A Natural History of English Gardening: 1650 to 1800
By Mark Laird. The Paul Mellon Centre for Studies in British Art, 2015.
It’s easy to think of the design professions as never changing in their scope and in their responsibilities, but two recent books put that timelessness in question.
The first is an anthology based on a research initiative from the Harvard Graduate School of Design and its Department of Landscape Architecture. Projective Ecologies examines the impact ecological studies are having on the design professions. It includes contributions from many prominent practitioners and academics such as Chris Reed, Ryerson associate professor Nina-Marie Lister, James Corner, Sanford Kwinter and Charles Waldheim.
Much of their research reveals how we define terms such as ecology, cultural landscape and landscape architect. There is a general unease about how these terms are used in the evolving field of landscape architecture—a profession that itself questions both the terms “landscape” and “architect.” Exploring these shifts in meaning, Kwinter comments that even “ecology,” deriving from Alexander von Humboldt’s writing in the early 19th century, has never been concretely defined.
While the essays tend to be written in a densely academic style, they are thought-provoking.

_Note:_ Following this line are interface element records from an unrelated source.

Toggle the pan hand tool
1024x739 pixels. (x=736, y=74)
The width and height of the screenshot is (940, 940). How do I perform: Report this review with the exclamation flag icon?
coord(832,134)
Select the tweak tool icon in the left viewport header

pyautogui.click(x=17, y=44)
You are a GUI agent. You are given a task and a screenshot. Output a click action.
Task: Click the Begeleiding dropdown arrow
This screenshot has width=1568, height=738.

Using the lens of theory, Projective Ecologies looks at the possible futures and the present directions for our design professions. The book includes excellent analyses of cities, notably University of Toronto associate professor Jane Wolff’s exploration of scale in post-flood New Orleans and David Fletcher’s overview of the Los Angeles river watershed. Each section contains a series of curated drawings illustrating the themes of dynamics, succession, emergence, resilience and adaptability.
The second book looks at the profession of landscape architecture through its prehistory, and is equally revealing. Mark Laird’s A Natural History of English Gardening considers the world of horticulture at its turning point, before the professionalism of the practice had fully set in.
Laird examines in fascinating detail the broadly creative environment of the amateur gardener in the 18th century—a time when the now-disparate fields of botany, ornithology, geography, and meteorology were all components of horticultural study. The work of the amateur could, at that point, be in turn either an art, or a science, or both.
Many of the period’s major authorities were women, and they dealt with gardens with a depth that cannot be captured simply as a flatly viewed landscape or an architectural design. For Laird, the history of these women has never received the attention it deserves, as it has been glossed over by the men of landscape architecture—the Walpoles, Browns and Reptons. This gender definition is an important part of Laird’s study. He continually underlines the larger, less segregated world-view held by amateurs—a view free of the constraints of the male-dominated profession, which focused on architectural design as the main method for modelling our surroundings.
In very different ways, each of the two books raises questions about how the design professions respond to our environment. In particular, they reposition the profession of landscape architecture, showing both its strengths and its weaknesses. This energy for reinvention could be salutary—and necessary—for landscape architecture and that “other” architecture alike.
Michael McClelland is founding principal of ERA Architects.